3.5- L’aspect bibliothéconomique : l’impact de réseau sur la chaîne documentaire

La concertation entre les différents partenaires appartenant parfois à des sphères informationnelles profondément différentes est d’une grande utilité pour faire face à l’explosion documentaire et aux contraintes budgétaires. Elle permet, d’une part, un enrichissement des fonds et une diversification de l’offre. D’autre part, elle permet de multiplier la puissance d’achat de chaque membre et d’acquérir des ressources qu’ils n’auraient jamais pu avoir autrement. Le budget de chaque bibliothèque membre est mieux rentabilisé.

En outre, les bibliothécaires ne raisonnent plus en terme de fonds propres mais en terme de fonds collectif. Le fonds de chaque bibliothèque membre peut se définir comme une partie du fonds collectif que la bibliothèque a sélectionné en fonction de ses besoins et en considérant ce fonds collectif. Cependant, ceci suppose que les fonds des autres bibliothèques soient élaborés dans cette perspective. La diversité des partenaires, leur appartenance administrative et leur dépendance vis à vis de leurs tutelles rendent difficiles la gestion du module d’acquisition. La collection est considérée comme le fondement même d’une bibliothèque et sa richesse constitue encore l’objet de la fierté tant de la collectivité que du personnel. Aussi, travailler en partenariat avec d’autres bibliothèques ayant des centres d’intérêt différents implique nécessairement une remise en cause de la politique d’acquisition et le raisonnement en fonction d’un contexte culturel, social et économique nouveau et changeant en fonction des nouveaux partenaires. « Chaque partenariat nouveau nous a incité à repenser la nature de notre métier, à redéfinir nos missions. » 126

De plus, la coopération au niveau des acquisitions n’a de sens que si elle est accompagnée d’une coopération au niveau de la communication et de l’accès aux documents. Un lecteur d’une bibliothèque est un lecteur de tous ses partenaires. Ceci exige une harmonisation qui peut se traduire par la carte unique, soit permettre un accès identique à tous les lecteurs, la standardisation des amendes et des pénalités, etc. Dès lors, si la bibliothèque ne possède pas le document, elle doit donc pouvoir l’obtenir autrement. Ainsi, le prêt entre bibliothèques représente une solution pour remédier aux lacunes des fonds en constituant un modèle d’acquisition instantanée. Ce n’est plus un problème si une bibliothèque ne possède pas le document. Sa mission est remplie en accédant au document d’un autre partenaire 127 . Cependant, la coopération à ce niveau est limitée, surtout pour les BM. Elles ont du mal à assumer les coûts et l’ensemble des opérations engendrées par ce service (préparation des factures, rédaction des chèques, etc.) et à recruter le personnel requis, ainsi que les matériels nécessaires (photocopieuses, scanner, etc.) S’y ajoutent les problèmes juridiques que peut évoquer cette forme de diffusion de l’information (droits d’auteurs, etc.).

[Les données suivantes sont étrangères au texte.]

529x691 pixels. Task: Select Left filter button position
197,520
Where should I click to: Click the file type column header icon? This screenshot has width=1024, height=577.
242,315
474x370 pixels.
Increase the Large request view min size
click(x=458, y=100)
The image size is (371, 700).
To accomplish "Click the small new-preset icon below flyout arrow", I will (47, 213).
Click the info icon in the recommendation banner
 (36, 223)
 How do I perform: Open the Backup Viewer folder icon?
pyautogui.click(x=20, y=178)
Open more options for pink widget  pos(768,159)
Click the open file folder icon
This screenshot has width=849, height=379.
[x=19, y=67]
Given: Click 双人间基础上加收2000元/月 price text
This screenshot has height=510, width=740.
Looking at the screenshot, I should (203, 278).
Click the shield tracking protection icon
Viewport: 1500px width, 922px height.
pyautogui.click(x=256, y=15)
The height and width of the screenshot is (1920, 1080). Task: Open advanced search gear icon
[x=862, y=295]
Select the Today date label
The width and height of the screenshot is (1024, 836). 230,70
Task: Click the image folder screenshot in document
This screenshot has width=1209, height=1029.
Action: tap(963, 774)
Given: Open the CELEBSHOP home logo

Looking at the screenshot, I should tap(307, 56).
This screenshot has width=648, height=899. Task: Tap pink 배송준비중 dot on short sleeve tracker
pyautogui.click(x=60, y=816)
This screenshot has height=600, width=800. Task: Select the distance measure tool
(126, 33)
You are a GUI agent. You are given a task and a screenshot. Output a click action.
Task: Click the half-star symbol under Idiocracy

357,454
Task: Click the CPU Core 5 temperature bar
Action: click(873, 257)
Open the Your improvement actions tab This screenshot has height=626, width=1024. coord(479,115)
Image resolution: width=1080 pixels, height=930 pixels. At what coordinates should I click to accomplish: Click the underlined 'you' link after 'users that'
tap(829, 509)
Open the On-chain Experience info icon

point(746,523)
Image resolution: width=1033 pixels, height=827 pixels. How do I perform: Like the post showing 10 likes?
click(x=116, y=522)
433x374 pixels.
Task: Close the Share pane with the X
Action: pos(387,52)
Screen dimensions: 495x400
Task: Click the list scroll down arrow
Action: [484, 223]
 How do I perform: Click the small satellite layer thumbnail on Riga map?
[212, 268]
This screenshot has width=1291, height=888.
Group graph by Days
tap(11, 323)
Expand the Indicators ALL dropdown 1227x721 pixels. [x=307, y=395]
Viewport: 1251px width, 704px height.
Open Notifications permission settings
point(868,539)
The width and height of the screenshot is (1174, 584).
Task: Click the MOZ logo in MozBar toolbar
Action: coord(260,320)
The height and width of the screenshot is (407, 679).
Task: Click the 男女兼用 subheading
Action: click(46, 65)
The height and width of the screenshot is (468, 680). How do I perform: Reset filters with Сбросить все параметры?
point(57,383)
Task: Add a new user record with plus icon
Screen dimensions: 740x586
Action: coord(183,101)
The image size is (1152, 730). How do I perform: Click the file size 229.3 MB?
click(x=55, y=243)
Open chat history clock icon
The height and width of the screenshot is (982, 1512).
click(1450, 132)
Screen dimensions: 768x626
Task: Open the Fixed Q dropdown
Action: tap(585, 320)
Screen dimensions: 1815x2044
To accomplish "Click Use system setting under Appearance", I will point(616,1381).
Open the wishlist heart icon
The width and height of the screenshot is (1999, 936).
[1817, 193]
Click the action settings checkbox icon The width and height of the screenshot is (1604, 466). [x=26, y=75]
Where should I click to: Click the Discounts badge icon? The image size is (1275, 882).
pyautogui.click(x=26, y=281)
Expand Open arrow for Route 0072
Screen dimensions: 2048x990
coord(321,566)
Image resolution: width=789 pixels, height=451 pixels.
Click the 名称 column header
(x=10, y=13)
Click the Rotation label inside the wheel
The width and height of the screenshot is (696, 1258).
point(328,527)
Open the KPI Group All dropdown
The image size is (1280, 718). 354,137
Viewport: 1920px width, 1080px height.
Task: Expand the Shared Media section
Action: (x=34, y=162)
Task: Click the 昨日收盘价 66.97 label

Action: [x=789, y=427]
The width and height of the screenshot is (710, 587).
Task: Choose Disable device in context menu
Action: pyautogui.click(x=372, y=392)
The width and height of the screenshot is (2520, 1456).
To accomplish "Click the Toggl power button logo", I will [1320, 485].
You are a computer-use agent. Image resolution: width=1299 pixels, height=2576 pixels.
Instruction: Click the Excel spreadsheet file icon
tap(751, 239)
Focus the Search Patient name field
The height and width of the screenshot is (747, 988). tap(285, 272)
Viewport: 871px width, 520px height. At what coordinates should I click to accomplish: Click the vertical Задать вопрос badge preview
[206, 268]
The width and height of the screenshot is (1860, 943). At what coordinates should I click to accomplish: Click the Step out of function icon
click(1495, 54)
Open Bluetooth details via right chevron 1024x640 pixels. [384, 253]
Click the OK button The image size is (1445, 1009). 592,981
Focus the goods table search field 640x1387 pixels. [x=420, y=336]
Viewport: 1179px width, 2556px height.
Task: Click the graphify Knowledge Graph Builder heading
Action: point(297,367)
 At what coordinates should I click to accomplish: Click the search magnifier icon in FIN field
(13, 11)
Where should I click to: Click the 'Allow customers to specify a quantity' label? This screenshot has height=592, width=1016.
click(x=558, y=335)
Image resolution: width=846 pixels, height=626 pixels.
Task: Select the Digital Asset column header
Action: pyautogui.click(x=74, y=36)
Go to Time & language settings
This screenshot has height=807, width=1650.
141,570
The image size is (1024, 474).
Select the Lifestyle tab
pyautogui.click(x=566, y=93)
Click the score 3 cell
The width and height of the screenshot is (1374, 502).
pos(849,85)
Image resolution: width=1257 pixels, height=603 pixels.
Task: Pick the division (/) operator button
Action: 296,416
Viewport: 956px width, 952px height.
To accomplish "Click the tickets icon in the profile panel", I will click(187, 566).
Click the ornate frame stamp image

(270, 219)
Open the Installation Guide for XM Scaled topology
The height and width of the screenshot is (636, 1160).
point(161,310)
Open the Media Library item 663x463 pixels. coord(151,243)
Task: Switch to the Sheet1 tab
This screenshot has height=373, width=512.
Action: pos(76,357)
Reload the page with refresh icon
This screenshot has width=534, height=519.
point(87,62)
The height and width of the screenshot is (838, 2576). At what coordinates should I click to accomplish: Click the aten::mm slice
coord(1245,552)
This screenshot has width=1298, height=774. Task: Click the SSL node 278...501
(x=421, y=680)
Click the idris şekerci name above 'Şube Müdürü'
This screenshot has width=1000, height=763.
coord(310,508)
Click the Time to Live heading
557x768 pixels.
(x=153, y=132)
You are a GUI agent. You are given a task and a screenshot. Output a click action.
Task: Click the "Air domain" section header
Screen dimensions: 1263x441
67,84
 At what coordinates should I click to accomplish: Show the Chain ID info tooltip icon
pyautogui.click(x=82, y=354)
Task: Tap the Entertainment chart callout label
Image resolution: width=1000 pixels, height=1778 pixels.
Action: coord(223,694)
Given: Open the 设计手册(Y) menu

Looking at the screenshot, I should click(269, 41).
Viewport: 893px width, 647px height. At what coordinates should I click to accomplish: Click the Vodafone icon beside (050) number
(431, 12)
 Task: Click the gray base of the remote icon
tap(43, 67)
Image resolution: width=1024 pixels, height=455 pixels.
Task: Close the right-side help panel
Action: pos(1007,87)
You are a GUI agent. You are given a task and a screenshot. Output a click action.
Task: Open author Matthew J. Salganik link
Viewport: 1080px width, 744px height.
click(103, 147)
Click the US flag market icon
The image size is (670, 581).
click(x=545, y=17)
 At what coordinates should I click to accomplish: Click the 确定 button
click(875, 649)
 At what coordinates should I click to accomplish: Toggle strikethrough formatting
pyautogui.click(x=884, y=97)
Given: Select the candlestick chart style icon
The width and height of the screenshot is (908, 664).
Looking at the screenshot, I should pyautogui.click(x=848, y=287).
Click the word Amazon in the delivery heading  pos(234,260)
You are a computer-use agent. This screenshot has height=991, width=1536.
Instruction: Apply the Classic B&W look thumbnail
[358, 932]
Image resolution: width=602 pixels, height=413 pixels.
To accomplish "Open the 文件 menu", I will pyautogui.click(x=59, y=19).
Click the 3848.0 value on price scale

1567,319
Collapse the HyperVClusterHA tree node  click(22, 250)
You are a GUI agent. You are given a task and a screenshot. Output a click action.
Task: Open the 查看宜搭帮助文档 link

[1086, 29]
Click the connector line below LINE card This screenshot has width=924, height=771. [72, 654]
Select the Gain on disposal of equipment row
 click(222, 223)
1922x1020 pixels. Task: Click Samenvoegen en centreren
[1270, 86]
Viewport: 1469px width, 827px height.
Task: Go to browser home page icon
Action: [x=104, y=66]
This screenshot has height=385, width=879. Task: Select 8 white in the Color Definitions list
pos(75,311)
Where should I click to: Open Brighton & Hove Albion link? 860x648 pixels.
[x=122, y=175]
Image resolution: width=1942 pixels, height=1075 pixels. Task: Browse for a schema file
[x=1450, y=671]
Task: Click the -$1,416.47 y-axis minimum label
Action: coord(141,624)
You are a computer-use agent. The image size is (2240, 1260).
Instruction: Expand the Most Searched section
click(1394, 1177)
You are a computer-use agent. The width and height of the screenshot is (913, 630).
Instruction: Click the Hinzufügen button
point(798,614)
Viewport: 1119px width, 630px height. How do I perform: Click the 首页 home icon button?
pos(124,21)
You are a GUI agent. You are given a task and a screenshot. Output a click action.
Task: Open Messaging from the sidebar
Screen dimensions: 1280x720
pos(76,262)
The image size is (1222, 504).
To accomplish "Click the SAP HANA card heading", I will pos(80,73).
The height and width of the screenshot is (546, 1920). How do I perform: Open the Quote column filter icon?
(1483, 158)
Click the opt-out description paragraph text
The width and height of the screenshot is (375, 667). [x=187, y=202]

Par ailleurs, la concertation au niveau des acquisitions ou plus particulièrement le regroupement autour d’une base bibliographique commune conduit à une réduction de la charge de travail que représente le traitement des documents. Ce dernier représente la tâche la plus coûteuse dans la chaîne documentaire. Une étude réalisée par le cabinet René Deriez Consultants, a montré que le coût moyen d’un livre serait, pour une BM, d’environ 275 francs répartis pour ¼ dans l’achat et pour ¾ dans le traitement 128 . De plus, rien que le temps nécessaire au catalogage constitue encore, en France, 30% du temps de travail. 129 Le document n’est catalogué qu’une seule fois et donc seule une notice est stockée dans la base. Le volume de catalogage réalisé par chaque partenaire est ainsi minimisé ; les gains de productivité et les économies d’échelles sont alors réels. La base de données bibliographiques a donc la valeur d’un catalogue collectif. La qualité de l’information bibliographique est en principe meilleure, conséquence des exigences des uns envers les autres.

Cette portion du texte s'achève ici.